Exercise details: Copy out the records again, from the line containing "You are a GUI" to the line containing "click(x=146, y=328)", including both of those lines.

Input for this task:
⁂

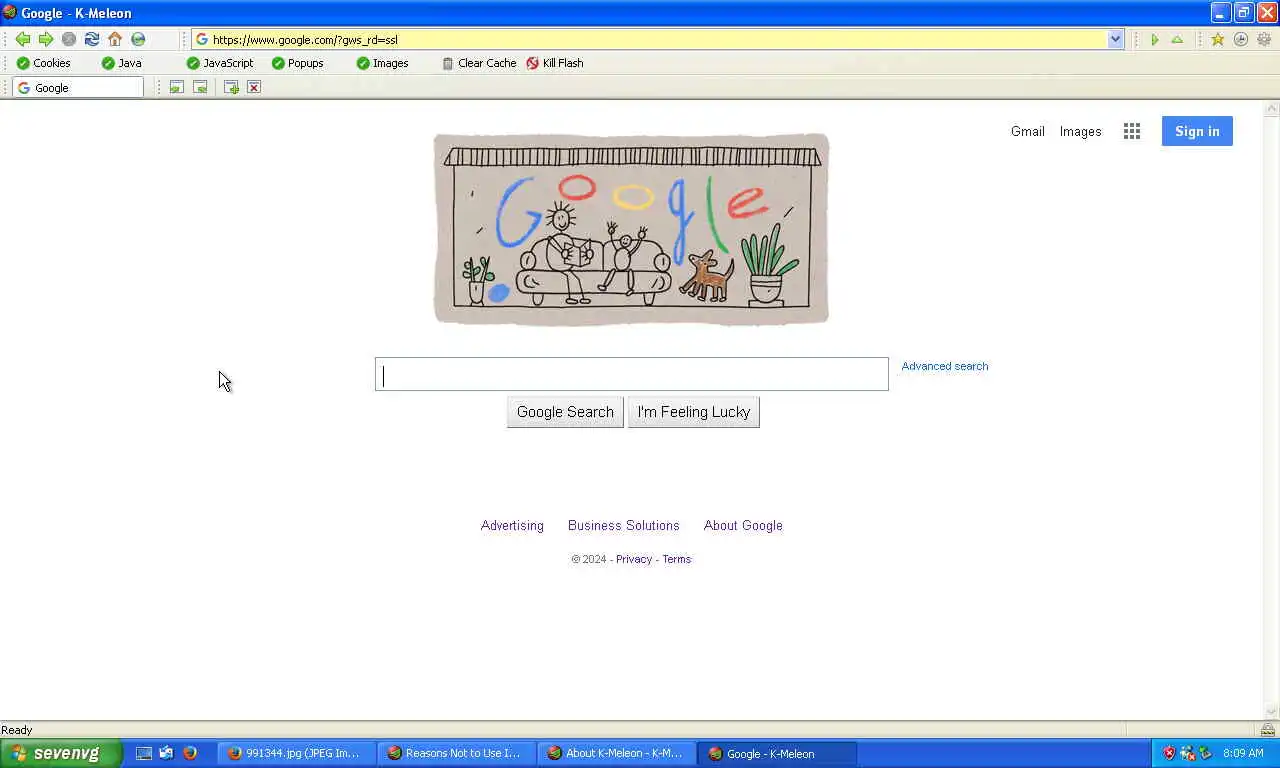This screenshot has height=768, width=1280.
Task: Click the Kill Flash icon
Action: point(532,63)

⁂

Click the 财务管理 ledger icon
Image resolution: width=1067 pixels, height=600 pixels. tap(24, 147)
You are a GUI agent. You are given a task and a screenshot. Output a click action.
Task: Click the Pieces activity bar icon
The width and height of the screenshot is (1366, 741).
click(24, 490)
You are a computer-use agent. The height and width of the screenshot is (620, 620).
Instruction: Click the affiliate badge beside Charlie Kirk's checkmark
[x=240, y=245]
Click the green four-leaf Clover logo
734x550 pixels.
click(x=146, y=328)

⁂

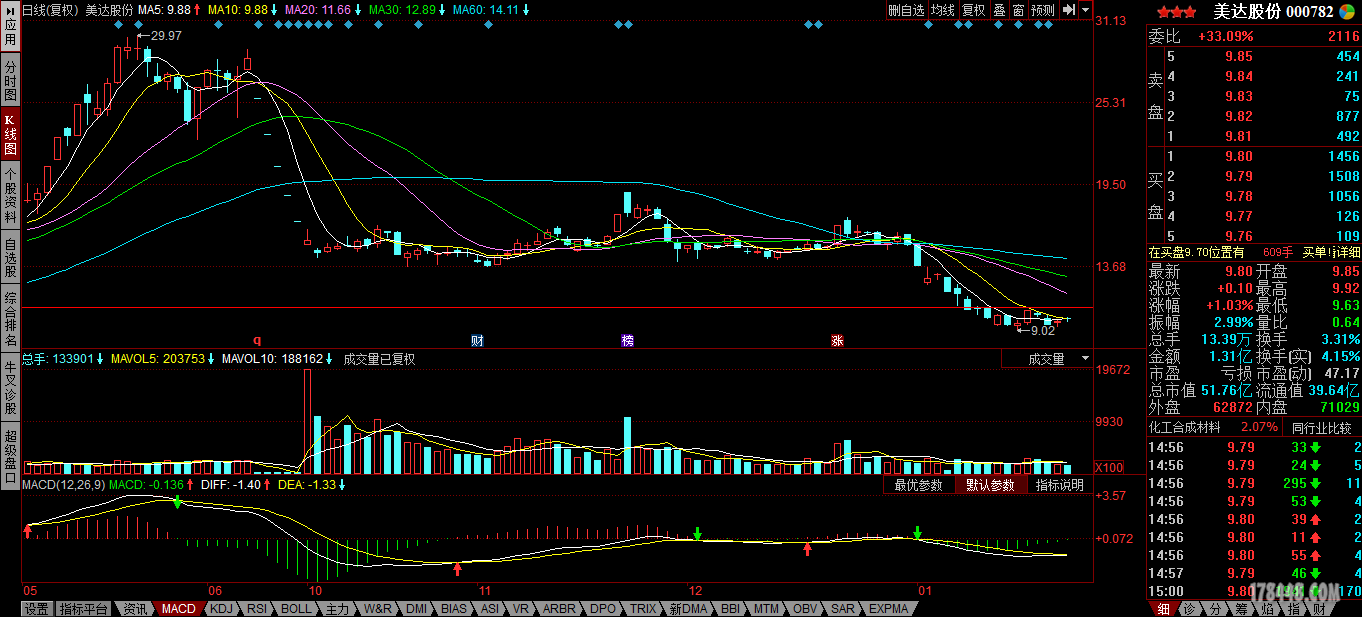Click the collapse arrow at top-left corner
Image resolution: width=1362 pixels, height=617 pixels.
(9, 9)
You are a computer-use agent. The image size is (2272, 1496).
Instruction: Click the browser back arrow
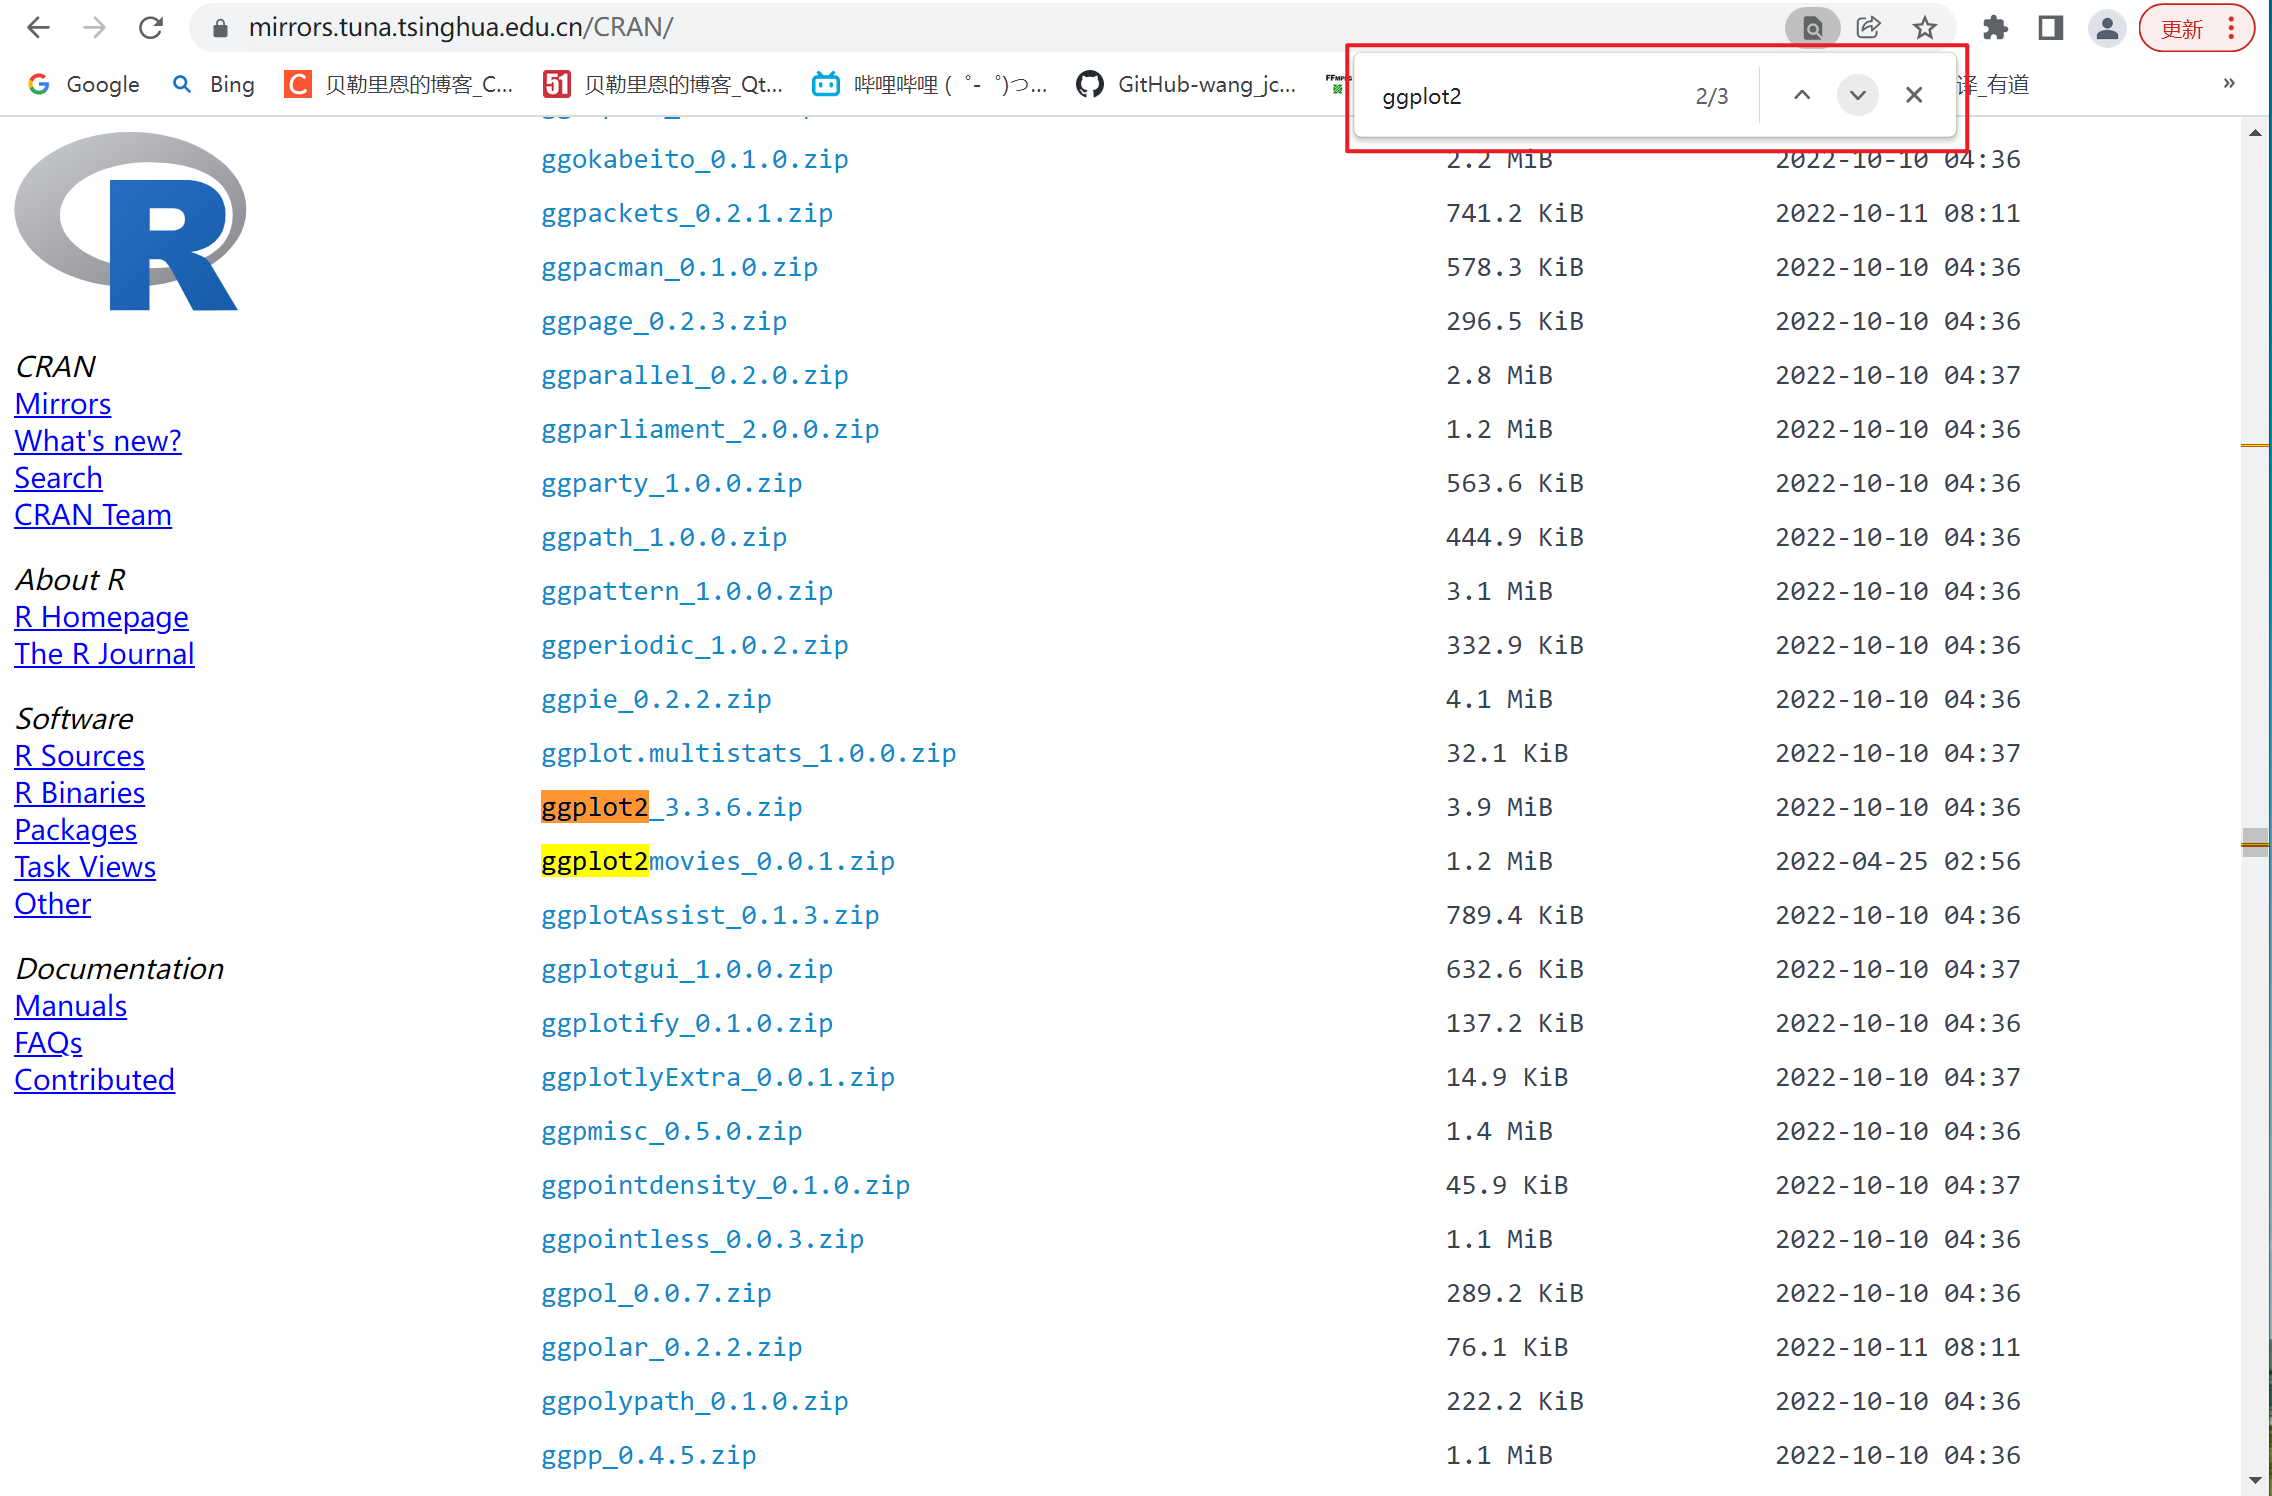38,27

⁂

Exercise result:
You are a GUI agent. You are given a task and a screenshot. Output a click action.
Task: Click the Pieces activity bar icon
The width and height of the screenshot is (1366, 741).
click(24, 490)
You are a computer-use agent. The height and width of the screenshot is (620, 620).
Instruction: Click the affiliate badge beside Charlie Kirk's checkmark
[x=240, y=245]
Click the green four-leaf Clover logo
734x550 pixels.
click(x=146, y=328)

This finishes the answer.